(Page excerpt begins)

Many, many years ago, when I was working primarily with mixed martial artists, just when CrossFit was starting to become popular, my co-workers and I considered checking out what all the fuss was about. We already practiced many CrossFit principles in handling strength and conditioning for high-level fighters and figured that another certification to add to the resume couldn’t hurt—until we found out that CrossFit coaches can be certified in as little as two days, without any pre-qualifications or experience. Unfortunately, I personally know a few box owners whose background does not include anything more than a weekend course and who have staff comprised of box regulars with no qualifications whatsoever.

(Page excerpt ends)
(Provided material begins)

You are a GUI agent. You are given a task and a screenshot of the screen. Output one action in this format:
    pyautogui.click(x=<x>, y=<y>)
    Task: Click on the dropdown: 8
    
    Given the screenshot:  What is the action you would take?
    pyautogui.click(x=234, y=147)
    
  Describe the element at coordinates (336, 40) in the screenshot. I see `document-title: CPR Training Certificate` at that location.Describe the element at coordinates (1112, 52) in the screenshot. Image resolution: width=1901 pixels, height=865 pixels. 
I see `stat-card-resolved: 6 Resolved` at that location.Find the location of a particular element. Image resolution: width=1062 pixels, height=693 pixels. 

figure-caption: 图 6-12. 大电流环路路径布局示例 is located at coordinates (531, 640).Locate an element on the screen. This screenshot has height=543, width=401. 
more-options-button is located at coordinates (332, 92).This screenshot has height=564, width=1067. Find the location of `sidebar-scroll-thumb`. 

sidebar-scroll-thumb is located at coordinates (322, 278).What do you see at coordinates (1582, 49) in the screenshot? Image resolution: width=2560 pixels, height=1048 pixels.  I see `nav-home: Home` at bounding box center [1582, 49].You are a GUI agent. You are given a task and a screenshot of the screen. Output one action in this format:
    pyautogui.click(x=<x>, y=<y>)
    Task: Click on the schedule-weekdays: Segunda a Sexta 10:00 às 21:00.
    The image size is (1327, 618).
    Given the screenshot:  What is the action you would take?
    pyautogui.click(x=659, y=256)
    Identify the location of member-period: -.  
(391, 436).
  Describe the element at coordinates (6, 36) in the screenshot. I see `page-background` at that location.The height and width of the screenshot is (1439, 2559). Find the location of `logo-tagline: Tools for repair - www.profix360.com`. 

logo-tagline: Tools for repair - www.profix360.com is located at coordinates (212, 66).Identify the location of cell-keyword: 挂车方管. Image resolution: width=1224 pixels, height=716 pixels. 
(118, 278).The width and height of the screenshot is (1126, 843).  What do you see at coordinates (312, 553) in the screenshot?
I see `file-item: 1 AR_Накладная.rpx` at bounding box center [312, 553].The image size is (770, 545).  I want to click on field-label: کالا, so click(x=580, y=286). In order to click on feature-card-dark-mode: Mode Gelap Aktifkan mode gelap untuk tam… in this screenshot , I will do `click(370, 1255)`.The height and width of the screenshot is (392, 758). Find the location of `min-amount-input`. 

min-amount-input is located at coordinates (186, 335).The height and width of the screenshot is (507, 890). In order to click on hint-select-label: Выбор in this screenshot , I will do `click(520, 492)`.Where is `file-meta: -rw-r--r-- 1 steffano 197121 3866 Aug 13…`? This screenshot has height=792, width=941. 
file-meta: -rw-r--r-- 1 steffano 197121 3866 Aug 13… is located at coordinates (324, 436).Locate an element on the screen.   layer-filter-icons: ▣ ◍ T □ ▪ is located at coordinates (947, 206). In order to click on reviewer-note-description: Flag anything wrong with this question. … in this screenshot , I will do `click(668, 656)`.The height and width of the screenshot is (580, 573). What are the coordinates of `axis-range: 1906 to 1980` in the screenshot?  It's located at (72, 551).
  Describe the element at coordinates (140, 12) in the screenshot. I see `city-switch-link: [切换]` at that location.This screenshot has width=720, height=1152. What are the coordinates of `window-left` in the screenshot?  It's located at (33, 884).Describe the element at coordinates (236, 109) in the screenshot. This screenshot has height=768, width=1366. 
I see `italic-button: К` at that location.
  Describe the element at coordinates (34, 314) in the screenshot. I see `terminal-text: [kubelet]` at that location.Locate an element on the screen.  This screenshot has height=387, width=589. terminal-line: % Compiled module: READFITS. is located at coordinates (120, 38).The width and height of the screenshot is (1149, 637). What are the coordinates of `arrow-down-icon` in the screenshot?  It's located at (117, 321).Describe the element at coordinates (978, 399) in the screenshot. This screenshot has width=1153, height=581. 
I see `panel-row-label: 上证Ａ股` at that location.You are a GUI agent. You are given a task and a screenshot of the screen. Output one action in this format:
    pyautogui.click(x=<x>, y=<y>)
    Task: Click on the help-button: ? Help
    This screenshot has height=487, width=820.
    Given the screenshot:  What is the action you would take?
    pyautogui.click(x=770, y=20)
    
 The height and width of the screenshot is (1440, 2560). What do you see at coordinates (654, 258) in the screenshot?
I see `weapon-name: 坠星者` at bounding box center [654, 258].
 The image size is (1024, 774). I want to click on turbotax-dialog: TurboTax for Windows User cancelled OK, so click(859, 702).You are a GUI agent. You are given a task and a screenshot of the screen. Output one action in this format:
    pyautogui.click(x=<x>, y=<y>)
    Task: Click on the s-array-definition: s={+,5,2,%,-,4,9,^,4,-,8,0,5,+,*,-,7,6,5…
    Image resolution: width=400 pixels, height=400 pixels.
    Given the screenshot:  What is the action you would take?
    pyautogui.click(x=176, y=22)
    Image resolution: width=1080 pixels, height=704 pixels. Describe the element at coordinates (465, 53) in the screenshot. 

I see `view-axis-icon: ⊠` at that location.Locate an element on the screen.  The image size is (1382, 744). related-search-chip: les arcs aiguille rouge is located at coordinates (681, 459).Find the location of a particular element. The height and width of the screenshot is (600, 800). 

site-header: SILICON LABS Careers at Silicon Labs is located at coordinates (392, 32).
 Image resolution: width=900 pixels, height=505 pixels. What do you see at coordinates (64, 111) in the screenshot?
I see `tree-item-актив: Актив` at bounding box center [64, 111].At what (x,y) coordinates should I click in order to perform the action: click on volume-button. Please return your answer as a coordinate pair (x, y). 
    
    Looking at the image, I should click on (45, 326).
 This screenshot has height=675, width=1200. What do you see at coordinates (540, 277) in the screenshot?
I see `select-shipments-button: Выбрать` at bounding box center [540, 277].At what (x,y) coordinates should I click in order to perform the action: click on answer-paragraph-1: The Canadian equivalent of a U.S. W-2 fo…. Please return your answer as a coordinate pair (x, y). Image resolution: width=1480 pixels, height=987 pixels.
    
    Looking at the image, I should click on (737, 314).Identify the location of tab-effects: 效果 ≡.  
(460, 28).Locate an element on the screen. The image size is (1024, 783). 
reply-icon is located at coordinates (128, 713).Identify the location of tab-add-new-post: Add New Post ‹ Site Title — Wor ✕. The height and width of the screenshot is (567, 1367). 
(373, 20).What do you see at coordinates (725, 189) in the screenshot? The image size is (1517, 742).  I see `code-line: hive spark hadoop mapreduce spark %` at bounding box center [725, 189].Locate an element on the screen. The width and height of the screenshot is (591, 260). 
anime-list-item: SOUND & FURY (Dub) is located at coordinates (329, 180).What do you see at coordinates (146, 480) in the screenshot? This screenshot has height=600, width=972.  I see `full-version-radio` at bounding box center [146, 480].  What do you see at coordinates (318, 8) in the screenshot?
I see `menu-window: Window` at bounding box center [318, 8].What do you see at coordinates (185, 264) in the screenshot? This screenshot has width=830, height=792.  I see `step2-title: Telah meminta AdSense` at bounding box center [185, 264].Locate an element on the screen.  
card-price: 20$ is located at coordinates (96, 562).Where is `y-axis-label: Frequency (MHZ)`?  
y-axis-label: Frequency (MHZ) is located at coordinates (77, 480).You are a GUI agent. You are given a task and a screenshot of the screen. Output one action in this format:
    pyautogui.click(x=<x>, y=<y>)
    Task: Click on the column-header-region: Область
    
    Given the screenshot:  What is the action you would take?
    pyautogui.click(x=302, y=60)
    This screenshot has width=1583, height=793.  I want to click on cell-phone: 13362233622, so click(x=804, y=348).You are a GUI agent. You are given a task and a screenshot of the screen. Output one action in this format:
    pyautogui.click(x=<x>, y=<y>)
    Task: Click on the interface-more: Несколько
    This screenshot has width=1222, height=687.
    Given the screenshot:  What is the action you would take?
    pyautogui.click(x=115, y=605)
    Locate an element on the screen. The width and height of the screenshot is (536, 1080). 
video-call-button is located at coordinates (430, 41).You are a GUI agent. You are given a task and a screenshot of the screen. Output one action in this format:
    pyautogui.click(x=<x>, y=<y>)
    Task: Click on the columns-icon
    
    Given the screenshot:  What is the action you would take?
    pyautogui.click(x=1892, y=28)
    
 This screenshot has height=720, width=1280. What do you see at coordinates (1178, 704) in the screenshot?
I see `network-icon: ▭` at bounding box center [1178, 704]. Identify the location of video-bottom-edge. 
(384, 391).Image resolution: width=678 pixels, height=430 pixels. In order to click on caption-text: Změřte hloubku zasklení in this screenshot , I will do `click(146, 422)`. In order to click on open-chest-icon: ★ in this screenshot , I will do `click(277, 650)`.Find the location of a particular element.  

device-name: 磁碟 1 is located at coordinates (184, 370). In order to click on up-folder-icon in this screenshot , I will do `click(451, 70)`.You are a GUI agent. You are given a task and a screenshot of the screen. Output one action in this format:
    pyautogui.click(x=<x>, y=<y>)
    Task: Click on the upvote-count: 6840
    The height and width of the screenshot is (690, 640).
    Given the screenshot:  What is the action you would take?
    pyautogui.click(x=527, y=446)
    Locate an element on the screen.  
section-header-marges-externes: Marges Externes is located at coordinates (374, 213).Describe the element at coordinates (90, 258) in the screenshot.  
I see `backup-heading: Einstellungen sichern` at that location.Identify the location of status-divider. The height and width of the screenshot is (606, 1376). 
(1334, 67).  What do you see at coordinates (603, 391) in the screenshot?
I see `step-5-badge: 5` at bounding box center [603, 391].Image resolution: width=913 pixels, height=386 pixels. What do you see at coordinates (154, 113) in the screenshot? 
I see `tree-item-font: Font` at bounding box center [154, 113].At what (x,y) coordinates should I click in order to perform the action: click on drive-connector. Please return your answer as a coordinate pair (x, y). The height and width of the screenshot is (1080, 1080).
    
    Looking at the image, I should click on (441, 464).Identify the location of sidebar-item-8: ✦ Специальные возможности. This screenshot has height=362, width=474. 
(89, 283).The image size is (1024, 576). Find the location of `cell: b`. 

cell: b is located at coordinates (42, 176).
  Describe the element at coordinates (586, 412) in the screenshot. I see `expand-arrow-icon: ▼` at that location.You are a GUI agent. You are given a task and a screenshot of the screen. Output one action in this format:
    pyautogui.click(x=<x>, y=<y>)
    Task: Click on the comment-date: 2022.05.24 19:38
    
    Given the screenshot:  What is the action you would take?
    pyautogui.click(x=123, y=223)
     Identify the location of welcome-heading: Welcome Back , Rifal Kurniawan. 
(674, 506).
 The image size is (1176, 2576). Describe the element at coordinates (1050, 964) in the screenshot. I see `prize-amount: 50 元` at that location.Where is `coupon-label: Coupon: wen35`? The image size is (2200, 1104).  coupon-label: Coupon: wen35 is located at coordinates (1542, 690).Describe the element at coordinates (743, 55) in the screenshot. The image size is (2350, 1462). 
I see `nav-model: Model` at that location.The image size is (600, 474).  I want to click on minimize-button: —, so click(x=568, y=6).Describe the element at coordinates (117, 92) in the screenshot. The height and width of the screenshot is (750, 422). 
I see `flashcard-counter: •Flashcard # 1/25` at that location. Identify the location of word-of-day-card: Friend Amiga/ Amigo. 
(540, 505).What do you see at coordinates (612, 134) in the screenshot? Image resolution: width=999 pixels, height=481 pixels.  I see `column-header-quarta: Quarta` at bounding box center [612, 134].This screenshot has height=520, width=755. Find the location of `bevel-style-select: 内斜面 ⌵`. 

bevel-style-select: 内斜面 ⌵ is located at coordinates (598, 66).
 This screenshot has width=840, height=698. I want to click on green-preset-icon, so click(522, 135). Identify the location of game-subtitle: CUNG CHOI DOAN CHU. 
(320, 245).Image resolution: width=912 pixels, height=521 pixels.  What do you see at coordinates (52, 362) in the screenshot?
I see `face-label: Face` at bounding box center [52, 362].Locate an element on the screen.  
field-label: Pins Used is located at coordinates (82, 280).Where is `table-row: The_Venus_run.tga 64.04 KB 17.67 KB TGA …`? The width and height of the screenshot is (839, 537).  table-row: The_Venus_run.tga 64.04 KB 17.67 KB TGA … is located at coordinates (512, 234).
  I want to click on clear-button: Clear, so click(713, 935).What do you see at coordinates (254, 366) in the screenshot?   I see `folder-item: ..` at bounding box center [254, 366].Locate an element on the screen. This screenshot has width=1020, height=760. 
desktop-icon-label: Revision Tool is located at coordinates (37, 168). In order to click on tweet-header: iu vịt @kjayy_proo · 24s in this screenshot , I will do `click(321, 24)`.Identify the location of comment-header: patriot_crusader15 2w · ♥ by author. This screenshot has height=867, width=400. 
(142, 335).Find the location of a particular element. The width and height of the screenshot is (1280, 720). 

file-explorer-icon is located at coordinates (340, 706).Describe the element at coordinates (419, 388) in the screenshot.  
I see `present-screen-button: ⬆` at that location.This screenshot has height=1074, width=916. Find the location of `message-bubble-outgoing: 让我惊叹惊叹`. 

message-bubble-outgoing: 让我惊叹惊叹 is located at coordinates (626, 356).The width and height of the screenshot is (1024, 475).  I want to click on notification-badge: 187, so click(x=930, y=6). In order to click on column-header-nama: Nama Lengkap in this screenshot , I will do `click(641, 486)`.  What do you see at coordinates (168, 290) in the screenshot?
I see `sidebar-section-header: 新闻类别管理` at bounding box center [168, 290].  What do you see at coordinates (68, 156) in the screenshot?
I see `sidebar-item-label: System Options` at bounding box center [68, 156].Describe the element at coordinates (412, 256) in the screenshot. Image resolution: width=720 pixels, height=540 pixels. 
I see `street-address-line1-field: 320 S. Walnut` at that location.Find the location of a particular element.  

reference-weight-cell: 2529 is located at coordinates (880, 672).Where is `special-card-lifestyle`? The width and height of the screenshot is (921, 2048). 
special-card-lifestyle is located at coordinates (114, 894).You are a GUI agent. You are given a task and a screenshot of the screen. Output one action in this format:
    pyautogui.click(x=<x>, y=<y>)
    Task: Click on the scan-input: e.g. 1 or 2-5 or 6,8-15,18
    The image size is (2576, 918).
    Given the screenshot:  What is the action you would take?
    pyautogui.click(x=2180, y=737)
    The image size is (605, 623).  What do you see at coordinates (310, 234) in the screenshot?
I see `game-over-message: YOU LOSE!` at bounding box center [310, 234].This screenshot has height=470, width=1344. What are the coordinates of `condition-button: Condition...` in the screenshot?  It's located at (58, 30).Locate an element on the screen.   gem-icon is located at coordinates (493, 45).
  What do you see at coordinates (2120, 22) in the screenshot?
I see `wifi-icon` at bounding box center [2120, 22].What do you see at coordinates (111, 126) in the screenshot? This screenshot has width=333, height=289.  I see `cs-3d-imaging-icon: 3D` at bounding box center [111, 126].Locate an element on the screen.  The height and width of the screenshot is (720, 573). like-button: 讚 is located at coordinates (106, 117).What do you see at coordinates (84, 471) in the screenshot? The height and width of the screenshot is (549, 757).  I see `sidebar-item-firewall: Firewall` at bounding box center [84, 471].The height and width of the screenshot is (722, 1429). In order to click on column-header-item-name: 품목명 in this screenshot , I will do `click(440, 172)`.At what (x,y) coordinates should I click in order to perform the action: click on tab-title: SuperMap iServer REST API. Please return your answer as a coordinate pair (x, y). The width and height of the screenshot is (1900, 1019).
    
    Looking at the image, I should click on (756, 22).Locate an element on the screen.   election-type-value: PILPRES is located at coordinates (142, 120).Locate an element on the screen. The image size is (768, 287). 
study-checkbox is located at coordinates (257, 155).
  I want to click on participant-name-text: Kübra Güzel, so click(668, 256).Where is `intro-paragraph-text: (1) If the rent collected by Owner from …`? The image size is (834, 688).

(Provided material ends)

> [Exercise objective] Copy the passage on CrossFit certification word for word, between "Many, many years" and "no qualifications whatsoever.", inclusive. Nothing in the lines has any bearing on what comes next.

> [Output for this task]
Many, many years ago, when I was working primarily with mixed martial artists, just when CrossFit was starting to become popular, my co-workers and I considered checking out what all the fuss was about. We already practiced many CrossFit principles in handling strength and conditioning for high-level fighters and figured that another certification to add to the resume couldn’t hurt—until we found out that CrossFit coaches can be certified in as little as two days, without any pre-qualifications or experience. Unfortunately, I personally know a few box owners whose background does not include anything more than a weekend course and who have staff comprised of box regulars with no qualifications whatsoever.